Swiss group Richemont, the producer of Cartier and Montblanc jewelry, along with French fashion house Hermes have warned of sliding global sales.
Richemont expects a 45 percent drop in first-half operating profit, while Hermes abandoned its mid-term target for eight percent growth in annual sales.
Share prices of both companies have fallen, dragging other luxury stocks down with them. Hermes was down 6.5 percent, Richemont dropped four percent.
“The luxury market is suffering. Richemont and Hermes have both delivered downbeat trading updates and their stocks are being sold off in sharp fashion as a result,” said Neil Wilson, markets analyst at ETX, as quoted by The Guardian.
He added that sales and profits had also fallen at Burberry and Swatch, with Tiffany posting in May the sharpest drop in sales since the financial crisis.
The key consumer markets such as Hong Kong and Macau have shrunk with a drop in demand partially caused by the Chinese authorities’ crackdown on corruption and excess.
The European market has turned a cold shoulder on the luxury goods industry following several terrorist attacks that have kept foreign tourists away from some of the region’s top shopping destinations such as Paris.
#Richemont, Hermes slump as luxury-goods malaise worsens https://t.co/CMMk8A8R6e via @gretlerc@tgbuckleypic.twitter.com/ThMps5zr7U
— Bloomberg Geneva (@BloombergGeneva) September 14, 2016
Richemont’s sales have declined in all the regions, with the biggest loss of 20 percent in Europe. In Japan demand dropped 15 percent partly due to a strong yen and slowed tourist spending in the country. The UK is the only region showing sales growth thanks to the sharp fall in the value of the sterling following the Brexit vote.

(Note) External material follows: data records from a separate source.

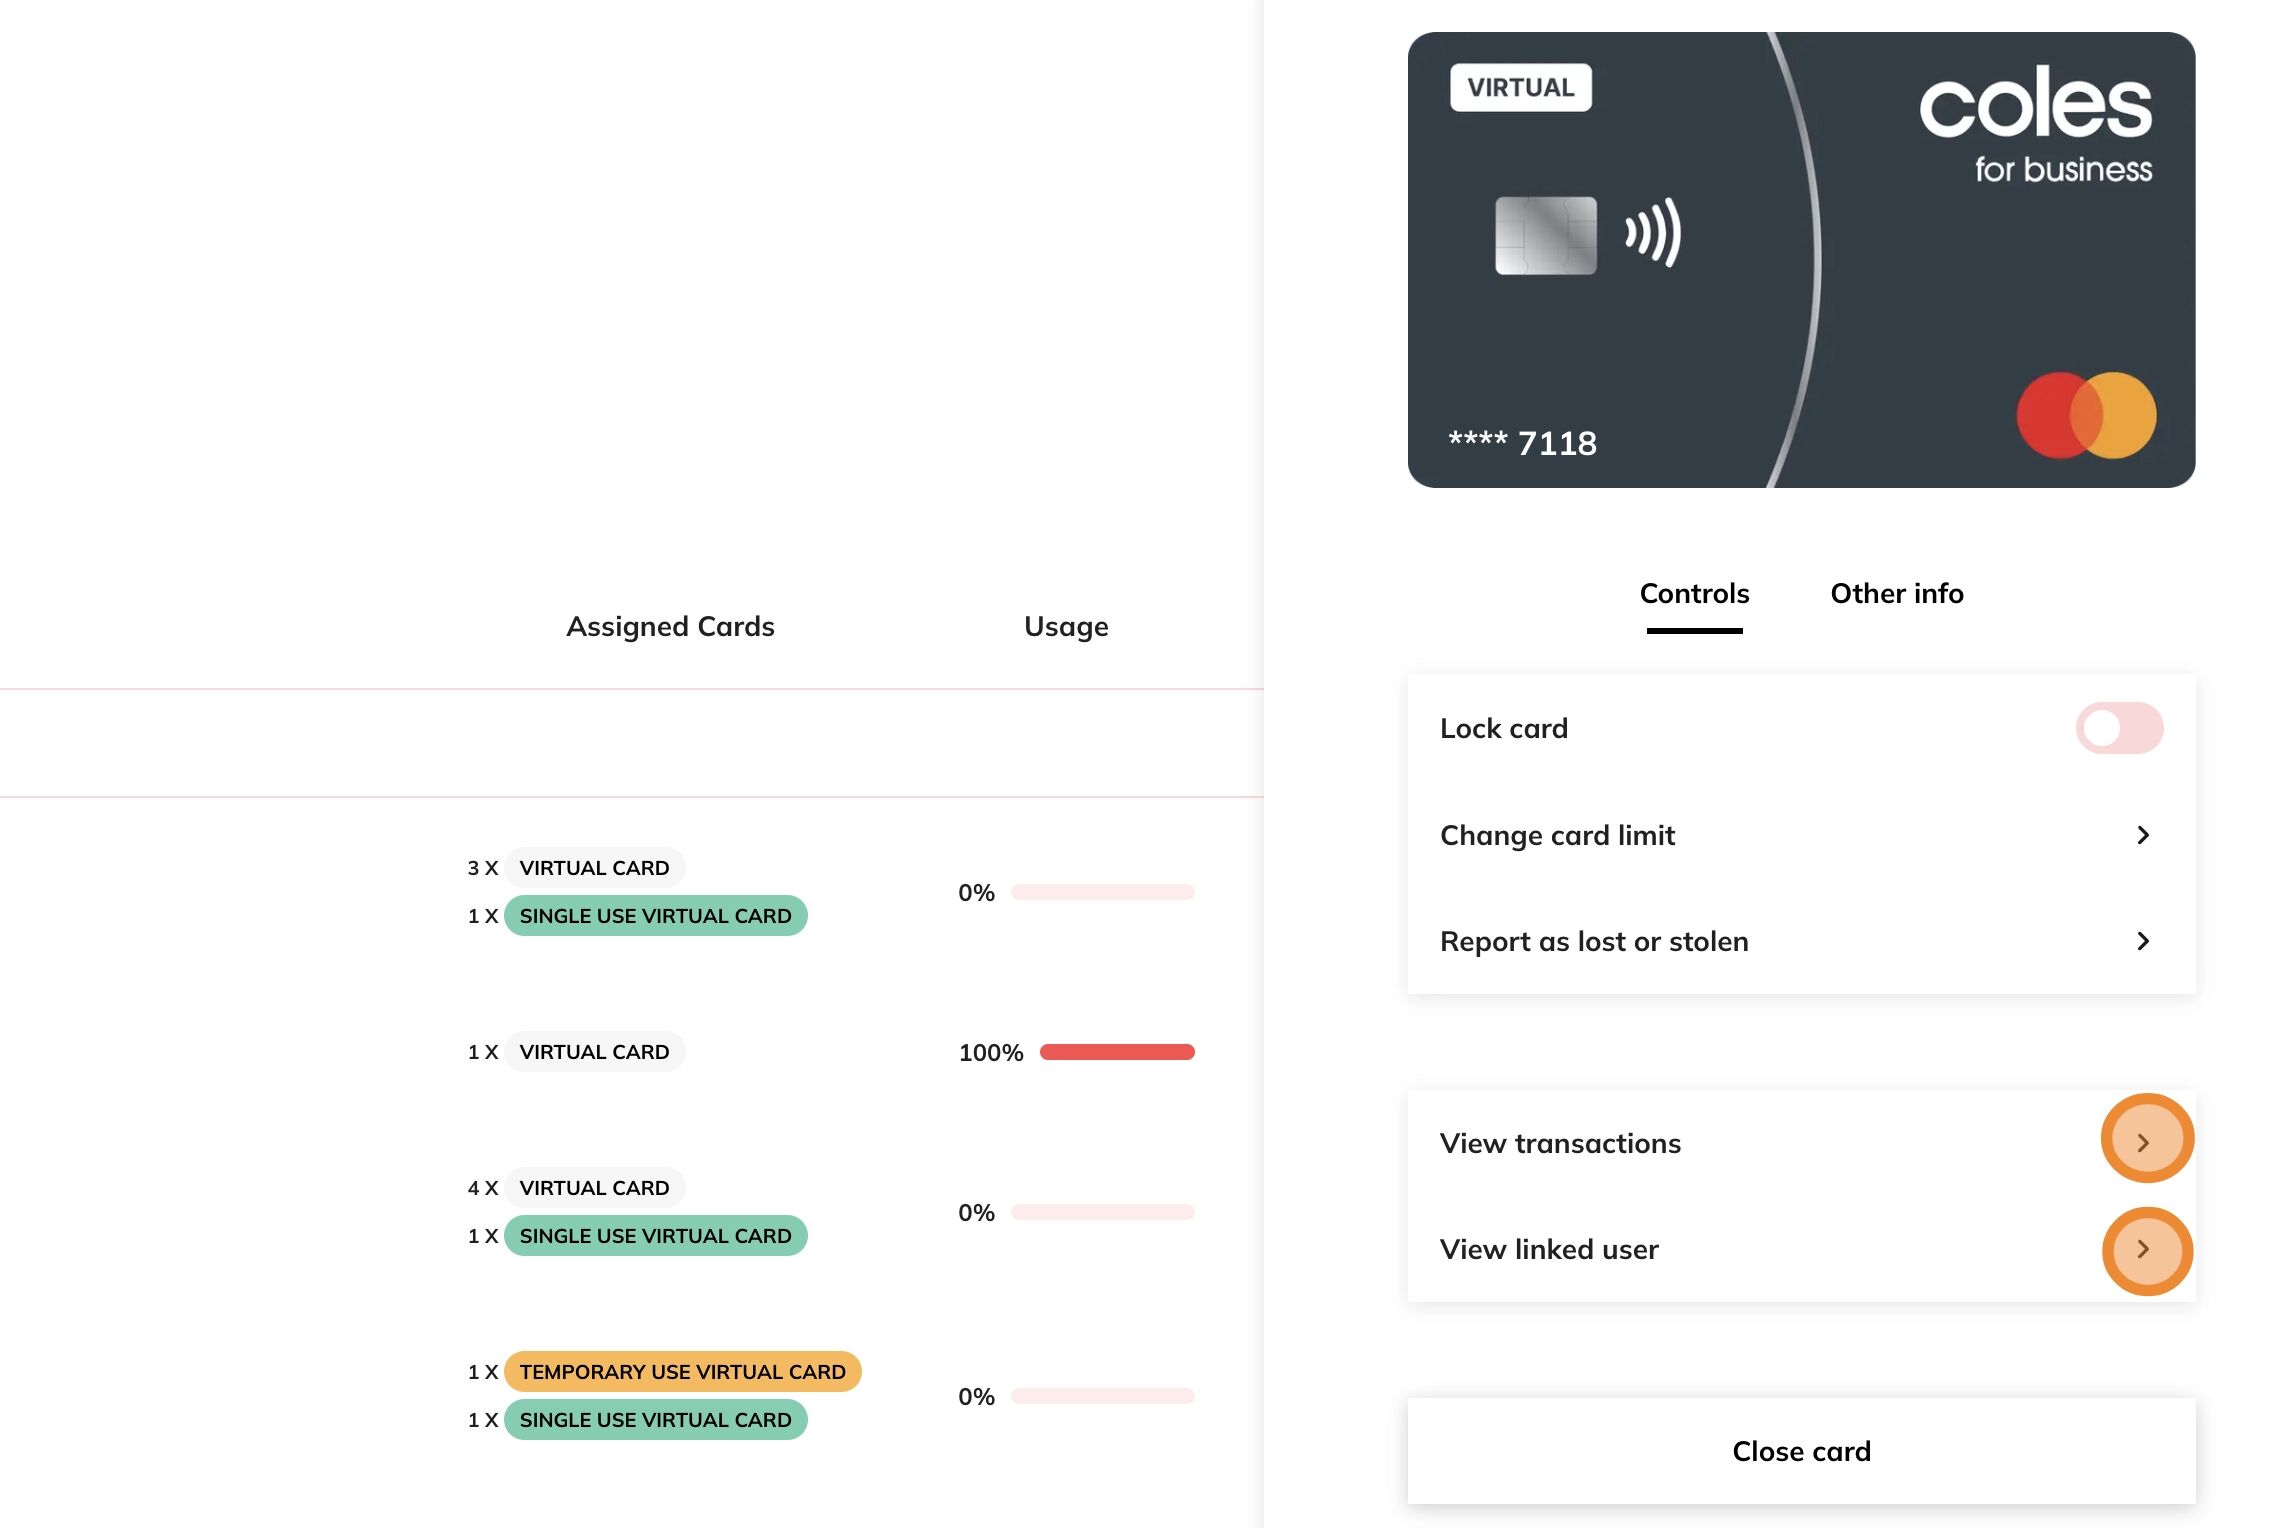Image resolution: width=2276 pixels, height=1528 pixels.
Task: Click the Close card button
Action: (x=1800, y=1451)
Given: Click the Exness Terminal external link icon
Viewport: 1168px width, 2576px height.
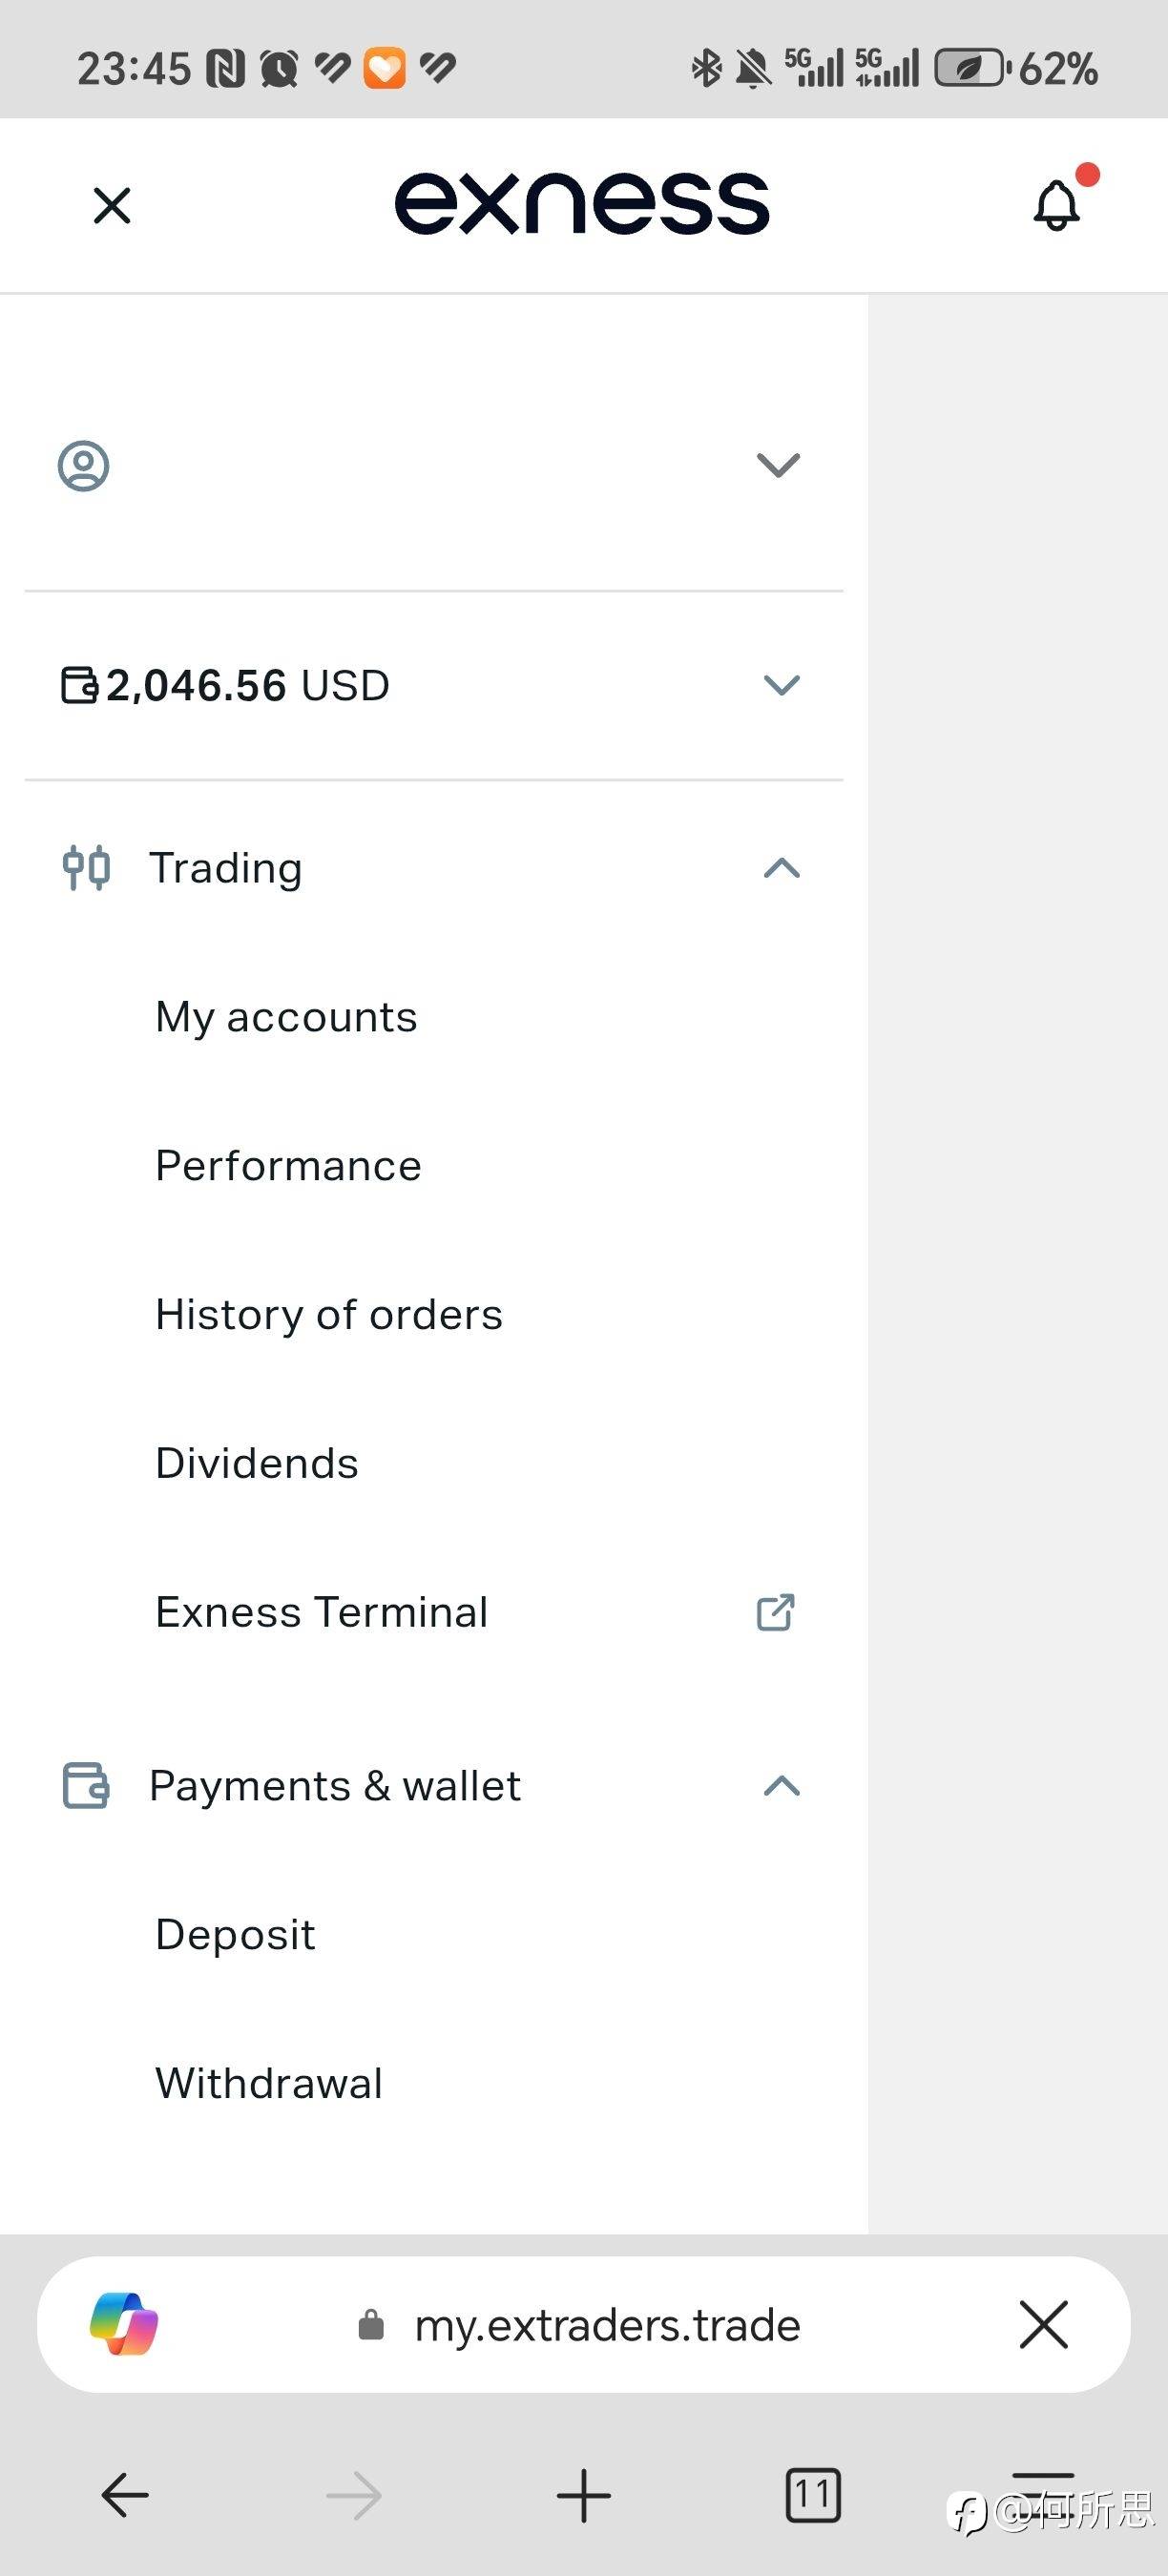Looking at the screenshot, I should (x=776, y=1612).
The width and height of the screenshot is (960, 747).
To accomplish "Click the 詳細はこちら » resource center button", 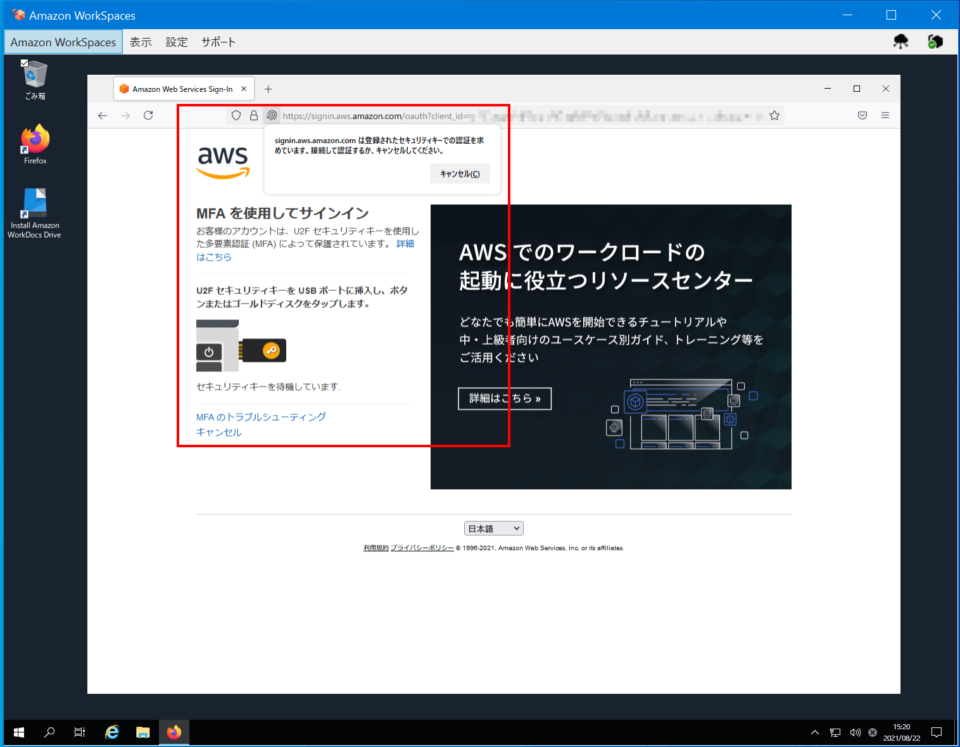I will click(x=504, y=398).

Hermes said that despite the caution the company managed to raise sales in Europe by eight percent in the first half of the year.
“We have to be frank and transparent, we see first half results that were better than we expected, but there is a lot of uncertainty around the world and the rigidity of written guidance means we are less flexible,” said Chief Executive Officer Axel Dumas.